■ **To do**
Across the records below, how many lines contain the string "panel"? Give the number by itself.

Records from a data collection
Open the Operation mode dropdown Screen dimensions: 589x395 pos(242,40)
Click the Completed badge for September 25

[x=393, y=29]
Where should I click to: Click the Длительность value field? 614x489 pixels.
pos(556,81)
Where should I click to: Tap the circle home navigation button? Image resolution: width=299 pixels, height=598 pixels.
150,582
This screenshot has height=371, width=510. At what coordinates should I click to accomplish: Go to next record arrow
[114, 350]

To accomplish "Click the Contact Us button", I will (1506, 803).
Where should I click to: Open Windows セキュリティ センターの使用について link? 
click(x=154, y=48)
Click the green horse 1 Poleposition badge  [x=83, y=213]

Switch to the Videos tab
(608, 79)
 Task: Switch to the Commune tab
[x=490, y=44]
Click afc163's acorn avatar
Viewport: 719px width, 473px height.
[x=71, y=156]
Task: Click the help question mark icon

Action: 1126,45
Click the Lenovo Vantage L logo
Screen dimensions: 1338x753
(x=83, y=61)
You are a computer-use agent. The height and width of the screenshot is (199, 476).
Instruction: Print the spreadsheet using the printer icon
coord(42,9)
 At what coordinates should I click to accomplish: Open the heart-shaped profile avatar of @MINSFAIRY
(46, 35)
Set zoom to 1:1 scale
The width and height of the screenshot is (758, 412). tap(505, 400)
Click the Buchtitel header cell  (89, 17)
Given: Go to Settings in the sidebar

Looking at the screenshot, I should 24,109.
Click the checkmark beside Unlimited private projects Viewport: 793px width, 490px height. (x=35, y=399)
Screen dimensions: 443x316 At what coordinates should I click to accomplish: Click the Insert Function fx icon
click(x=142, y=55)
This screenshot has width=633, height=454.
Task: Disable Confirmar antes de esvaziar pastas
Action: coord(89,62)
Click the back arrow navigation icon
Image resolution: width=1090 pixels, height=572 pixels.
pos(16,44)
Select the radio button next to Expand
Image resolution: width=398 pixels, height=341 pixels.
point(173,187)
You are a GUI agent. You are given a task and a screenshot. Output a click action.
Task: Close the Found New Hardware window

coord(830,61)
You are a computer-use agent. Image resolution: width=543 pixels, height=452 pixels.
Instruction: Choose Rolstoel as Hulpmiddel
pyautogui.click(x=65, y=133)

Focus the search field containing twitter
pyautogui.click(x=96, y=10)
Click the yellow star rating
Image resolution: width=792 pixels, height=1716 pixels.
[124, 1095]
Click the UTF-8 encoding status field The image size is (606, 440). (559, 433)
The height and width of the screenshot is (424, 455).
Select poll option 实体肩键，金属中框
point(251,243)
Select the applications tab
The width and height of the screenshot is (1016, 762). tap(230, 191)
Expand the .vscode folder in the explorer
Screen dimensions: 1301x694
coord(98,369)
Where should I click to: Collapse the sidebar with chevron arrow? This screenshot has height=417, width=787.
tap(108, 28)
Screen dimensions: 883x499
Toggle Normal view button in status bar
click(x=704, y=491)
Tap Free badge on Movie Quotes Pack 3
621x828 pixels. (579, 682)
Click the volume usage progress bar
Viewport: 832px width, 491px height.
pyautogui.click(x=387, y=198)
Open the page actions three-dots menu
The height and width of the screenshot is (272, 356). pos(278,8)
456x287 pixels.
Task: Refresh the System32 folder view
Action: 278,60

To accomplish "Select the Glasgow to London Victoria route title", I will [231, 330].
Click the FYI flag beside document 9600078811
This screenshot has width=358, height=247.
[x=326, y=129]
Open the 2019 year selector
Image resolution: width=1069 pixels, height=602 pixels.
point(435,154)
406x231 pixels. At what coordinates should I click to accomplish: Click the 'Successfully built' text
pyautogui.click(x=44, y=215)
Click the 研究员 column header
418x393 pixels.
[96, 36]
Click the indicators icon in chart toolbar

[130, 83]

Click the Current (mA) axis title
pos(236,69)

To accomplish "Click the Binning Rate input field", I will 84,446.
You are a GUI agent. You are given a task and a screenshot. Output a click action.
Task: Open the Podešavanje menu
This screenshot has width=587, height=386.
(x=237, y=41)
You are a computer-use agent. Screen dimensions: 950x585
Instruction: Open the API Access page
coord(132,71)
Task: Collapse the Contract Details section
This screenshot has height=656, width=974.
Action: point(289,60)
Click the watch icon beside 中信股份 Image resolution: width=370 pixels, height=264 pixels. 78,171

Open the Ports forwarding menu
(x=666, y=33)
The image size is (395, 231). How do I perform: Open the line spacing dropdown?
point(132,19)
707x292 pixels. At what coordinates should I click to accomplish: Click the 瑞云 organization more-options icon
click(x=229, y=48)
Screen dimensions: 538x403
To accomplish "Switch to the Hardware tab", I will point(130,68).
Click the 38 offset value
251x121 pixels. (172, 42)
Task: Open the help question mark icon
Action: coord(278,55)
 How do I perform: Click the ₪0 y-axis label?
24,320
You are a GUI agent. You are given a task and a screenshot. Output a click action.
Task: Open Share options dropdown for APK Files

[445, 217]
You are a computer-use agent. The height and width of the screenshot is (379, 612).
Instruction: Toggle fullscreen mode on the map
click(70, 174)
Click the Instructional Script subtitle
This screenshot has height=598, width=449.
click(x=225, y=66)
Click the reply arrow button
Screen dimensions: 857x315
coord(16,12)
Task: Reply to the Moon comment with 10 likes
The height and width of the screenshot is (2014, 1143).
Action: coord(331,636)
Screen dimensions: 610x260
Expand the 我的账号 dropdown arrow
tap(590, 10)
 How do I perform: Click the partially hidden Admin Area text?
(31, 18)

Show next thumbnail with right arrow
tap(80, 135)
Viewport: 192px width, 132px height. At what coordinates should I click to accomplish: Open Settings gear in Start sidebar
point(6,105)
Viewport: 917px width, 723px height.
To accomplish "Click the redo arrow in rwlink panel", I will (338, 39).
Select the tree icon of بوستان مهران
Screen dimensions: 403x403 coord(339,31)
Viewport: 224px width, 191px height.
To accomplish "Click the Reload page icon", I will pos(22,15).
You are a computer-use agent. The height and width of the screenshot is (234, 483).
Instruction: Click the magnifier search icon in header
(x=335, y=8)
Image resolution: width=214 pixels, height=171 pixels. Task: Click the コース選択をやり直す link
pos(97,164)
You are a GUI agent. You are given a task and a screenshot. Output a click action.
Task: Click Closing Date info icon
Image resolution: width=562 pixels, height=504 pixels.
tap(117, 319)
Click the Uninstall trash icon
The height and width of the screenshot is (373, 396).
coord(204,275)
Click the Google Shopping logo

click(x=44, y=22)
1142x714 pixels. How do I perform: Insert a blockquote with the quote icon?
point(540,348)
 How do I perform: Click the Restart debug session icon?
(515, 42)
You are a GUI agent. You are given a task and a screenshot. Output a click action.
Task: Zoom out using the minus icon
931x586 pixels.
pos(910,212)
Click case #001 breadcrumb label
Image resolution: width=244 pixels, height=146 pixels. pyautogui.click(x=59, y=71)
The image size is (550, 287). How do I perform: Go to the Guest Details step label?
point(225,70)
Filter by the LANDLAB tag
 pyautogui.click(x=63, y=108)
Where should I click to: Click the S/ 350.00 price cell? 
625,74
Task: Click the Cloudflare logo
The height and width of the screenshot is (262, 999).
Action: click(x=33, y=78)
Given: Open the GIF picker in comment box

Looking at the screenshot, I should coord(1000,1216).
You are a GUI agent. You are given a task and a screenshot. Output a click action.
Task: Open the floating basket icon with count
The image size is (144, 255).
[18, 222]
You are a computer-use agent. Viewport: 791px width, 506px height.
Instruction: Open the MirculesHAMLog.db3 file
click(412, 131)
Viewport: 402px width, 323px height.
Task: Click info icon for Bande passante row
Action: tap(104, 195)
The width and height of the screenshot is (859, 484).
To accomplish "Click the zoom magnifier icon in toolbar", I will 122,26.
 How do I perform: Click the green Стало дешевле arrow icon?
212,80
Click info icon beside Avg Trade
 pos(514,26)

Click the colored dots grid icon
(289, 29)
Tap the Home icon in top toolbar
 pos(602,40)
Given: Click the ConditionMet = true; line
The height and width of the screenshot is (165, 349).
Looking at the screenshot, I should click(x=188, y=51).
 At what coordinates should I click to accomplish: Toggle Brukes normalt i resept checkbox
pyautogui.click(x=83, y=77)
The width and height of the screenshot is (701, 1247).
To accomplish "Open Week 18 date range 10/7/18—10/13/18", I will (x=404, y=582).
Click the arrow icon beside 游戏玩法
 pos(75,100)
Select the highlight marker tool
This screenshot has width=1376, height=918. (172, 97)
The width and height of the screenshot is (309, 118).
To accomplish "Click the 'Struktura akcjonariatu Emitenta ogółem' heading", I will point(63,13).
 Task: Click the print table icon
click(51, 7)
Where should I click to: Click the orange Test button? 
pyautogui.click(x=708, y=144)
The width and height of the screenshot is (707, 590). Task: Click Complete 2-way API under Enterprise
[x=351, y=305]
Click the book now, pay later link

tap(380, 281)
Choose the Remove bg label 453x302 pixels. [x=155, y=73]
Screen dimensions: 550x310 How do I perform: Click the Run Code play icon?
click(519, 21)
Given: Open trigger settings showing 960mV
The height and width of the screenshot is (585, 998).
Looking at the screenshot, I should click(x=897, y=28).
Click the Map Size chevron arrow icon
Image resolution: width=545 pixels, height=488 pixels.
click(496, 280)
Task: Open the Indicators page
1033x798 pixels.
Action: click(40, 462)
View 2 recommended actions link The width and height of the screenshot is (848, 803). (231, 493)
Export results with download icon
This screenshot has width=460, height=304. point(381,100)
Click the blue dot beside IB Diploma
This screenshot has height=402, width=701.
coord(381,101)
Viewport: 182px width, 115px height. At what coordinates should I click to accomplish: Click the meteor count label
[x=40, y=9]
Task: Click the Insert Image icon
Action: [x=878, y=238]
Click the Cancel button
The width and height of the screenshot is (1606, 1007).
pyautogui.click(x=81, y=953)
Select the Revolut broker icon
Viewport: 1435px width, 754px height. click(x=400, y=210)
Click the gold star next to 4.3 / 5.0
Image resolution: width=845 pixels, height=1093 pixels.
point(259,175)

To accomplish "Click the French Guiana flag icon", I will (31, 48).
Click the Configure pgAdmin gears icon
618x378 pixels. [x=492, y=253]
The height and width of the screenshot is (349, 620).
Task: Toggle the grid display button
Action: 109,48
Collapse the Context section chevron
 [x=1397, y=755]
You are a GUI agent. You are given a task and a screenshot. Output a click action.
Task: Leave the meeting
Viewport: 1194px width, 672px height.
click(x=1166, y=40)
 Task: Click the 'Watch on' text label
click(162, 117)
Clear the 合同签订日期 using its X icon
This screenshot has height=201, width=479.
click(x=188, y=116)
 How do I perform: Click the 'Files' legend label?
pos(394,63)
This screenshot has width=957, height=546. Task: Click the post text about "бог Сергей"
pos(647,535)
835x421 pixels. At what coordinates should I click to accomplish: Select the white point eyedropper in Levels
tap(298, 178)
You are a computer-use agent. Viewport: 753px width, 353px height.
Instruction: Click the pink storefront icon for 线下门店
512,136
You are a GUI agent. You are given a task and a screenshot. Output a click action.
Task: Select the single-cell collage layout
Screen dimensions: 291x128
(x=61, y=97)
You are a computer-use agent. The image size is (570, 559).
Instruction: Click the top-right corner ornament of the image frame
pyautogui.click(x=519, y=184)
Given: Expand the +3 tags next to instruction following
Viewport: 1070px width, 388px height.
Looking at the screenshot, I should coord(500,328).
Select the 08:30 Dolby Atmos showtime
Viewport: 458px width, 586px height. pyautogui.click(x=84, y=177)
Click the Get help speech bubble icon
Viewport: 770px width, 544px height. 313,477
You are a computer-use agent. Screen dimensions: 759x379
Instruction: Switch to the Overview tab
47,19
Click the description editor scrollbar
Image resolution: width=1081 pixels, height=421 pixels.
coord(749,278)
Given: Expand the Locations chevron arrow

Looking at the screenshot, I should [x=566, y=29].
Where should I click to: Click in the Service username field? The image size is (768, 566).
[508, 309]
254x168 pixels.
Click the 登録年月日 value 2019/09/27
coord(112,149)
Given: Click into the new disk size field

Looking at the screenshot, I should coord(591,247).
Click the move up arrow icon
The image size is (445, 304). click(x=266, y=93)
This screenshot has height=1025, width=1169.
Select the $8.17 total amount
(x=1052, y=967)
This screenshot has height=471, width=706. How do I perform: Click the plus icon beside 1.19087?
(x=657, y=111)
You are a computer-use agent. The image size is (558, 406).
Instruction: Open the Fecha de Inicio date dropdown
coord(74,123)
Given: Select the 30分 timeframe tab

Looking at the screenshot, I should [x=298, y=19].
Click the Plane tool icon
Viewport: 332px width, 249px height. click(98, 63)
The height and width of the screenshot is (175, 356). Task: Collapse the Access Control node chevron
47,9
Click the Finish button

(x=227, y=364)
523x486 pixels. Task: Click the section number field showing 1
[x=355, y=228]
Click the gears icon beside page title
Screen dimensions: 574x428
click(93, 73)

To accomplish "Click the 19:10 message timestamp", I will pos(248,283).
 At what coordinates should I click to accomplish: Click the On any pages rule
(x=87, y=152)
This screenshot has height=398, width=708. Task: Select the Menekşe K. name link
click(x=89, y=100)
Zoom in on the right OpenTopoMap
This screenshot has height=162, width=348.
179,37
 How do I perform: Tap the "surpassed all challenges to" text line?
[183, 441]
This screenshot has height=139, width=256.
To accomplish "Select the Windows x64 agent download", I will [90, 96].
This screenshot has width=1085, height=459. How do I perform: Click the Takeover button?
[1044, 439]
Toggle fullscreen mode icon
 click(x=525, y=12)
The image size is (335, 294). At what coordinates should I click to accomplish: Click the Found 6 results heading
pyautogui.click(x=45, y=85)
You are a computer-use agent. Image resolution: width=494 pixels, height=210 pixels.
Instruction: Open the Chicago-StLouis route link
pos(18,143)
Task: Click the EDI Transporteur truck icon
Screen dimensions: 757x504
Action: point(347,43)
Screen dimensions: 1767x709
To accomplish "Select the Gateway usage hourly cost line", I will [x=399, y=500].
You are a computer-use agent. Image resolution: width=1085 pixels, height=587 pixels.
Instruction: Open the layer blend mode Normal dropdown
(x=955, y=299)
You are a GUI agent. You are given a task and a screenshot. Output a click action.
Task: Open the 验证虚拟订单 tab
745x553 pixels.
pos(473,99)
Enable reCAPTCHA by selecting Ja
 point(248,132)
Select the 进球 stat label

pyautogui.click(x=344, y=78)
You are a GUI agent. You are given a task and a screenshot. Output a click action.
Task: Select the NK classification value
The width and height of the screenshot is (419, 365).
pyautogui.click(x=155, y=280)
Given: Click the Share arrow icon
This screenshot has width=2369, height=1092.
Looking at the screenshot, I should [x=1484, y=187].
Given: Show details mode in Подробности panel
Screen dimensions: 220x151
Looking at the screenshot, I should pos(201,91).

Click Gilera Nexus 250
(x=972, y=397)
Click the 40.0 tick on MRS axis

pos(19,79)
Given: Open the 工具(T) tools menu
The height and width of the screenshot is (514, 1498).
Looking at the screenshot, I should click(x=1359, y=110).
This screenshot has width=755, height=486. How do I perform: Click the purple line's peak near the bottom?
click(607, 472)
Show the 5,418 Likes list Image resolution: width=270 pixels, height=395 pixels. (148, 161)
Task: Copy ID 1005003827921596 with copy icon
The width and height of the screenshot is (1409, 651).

■ **Answer to the exercise**
2